A hundred years later, most recipes in this book are considered standard fare or classic dishes that Filipinos cook to this day.
Pastelería at Repostería Francesca at Española (1919): Aclat na ganap na naglalaman ng maraming paglacad at pag-gaûa ng lahat ng mga bagay-bagay na matatamis at mga pasteles, it was written by P.R. Macosta and translated in Tagalog by Crispulo Trinidad.
It consisted of fancy recipes of pastas, pastry, and savoury pies using truffles, anchovies, orange blossom, almonds and pistachios, foie gras, etc. It also featured illustrations of classic French cookery such as croquembouche, a tower of cream puffs, a variety of timbale dishes, as well as different kinds of turrón recipes or nougat sweets.
Doreen G. Fernandez in her book Tikim observed that “foreign cuisine had indeed entered the kitchens and the lives of the Filipino elite of those times.”

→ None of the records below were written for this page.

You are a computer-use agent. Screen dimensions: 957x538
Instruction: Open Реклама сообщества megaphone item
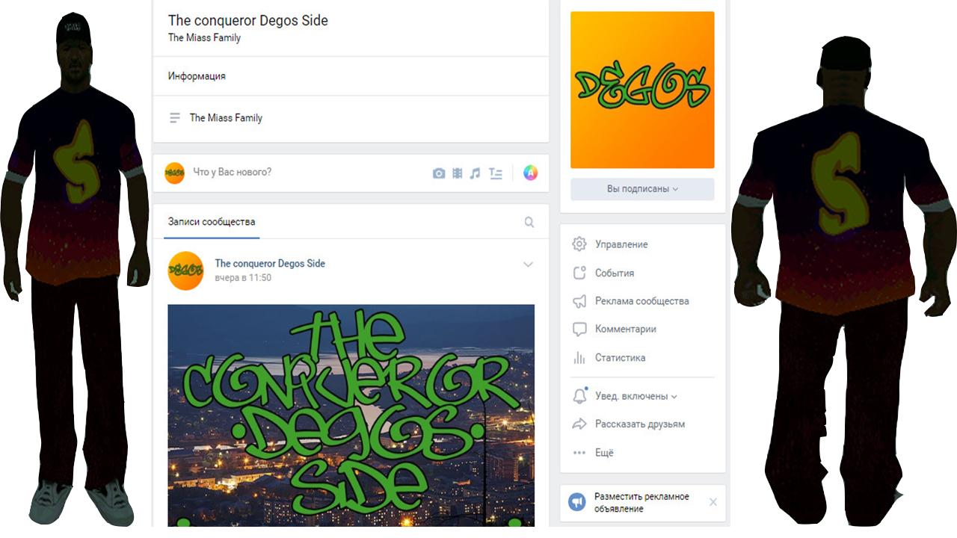click(x=630, y=301)
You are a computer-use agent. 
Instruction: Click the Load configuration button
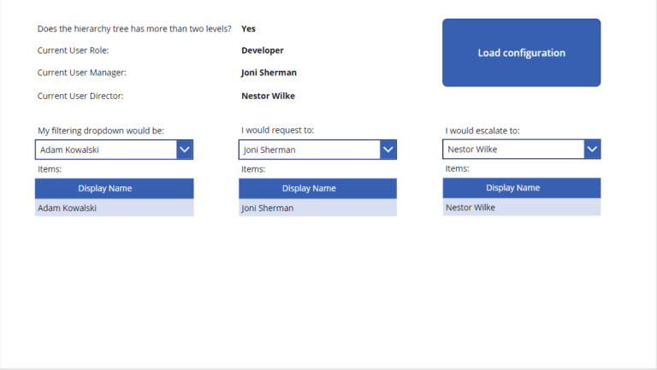(x=521, y=53)
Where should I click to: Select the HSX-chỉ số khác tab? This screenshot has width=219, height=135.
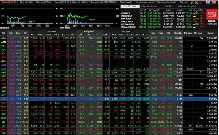tap(149, 6)
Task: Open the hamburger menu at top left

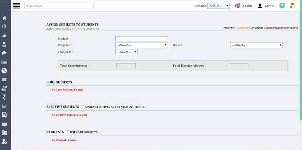Action: click(x=16, y=6)
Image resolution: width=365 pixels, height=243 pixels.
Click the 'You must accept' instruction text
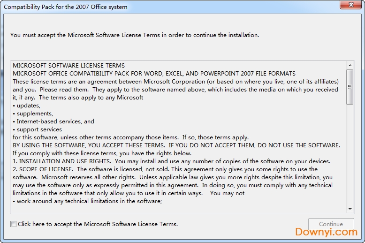pyautogui.click(x=135, y=35)
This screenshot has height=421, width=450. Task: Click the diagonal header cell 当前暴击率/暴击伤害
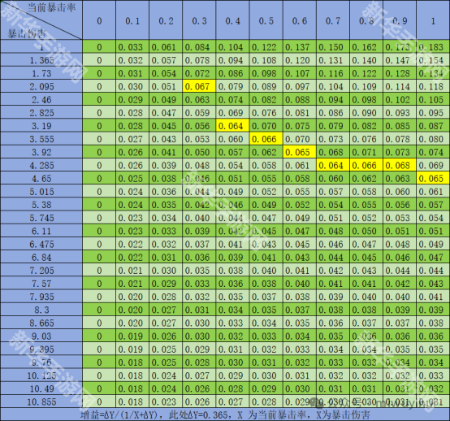(41, 20)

Good Cooking and Health in the Tropics (1922): With Elsie Gaches as its editor who was the principal of the Philippine General Hospital School of Nursing, it was published by the American Guardian Association to raise funds for 18,000 abandoned or orphaned Fil-American children.
1930s: The age of recipes
Everyday Cookery for the Home (1930) by Sofia R. de Veyra and Ma. Paz Zamora Mascuñana was mostly filled with American recipes, when “housewives were eager to learn new recipes and new techniques of home economics and nutrition.”
Food historian Felice Prudente Sta. Maria describes Mascuñana as a culinary icon of the 1930s. Her recipes were most likely the very first Filipino written recipes for sansrival, food for the gods, ensaimadas, Mazapan de pili, or empanadang especial.
Newspapers and magazines such as Women’s Home Journal-World (1920), Liwayway (1922), and Philippines Graphic (1927) started publishing recipes in Tagalog and English in the 1930s.
American manufacturers of refrigerators published cookbooks and recipe booklets, giving them to new buyers of their products. In 1927, General Electric published its “Electric Refrigerator Menus and Recipes” and in 1936, it distributed “The New Art of Modern Cookery” in Manila.
Nowadays, we can get any recipes online or watch cooking in YouTube, as entertainment. Here to stay, a quick Google search reveals an array of new Philippine cookbooks, local and overseas — all waiting for us to peruse and learn new ways of cooking Filipino food.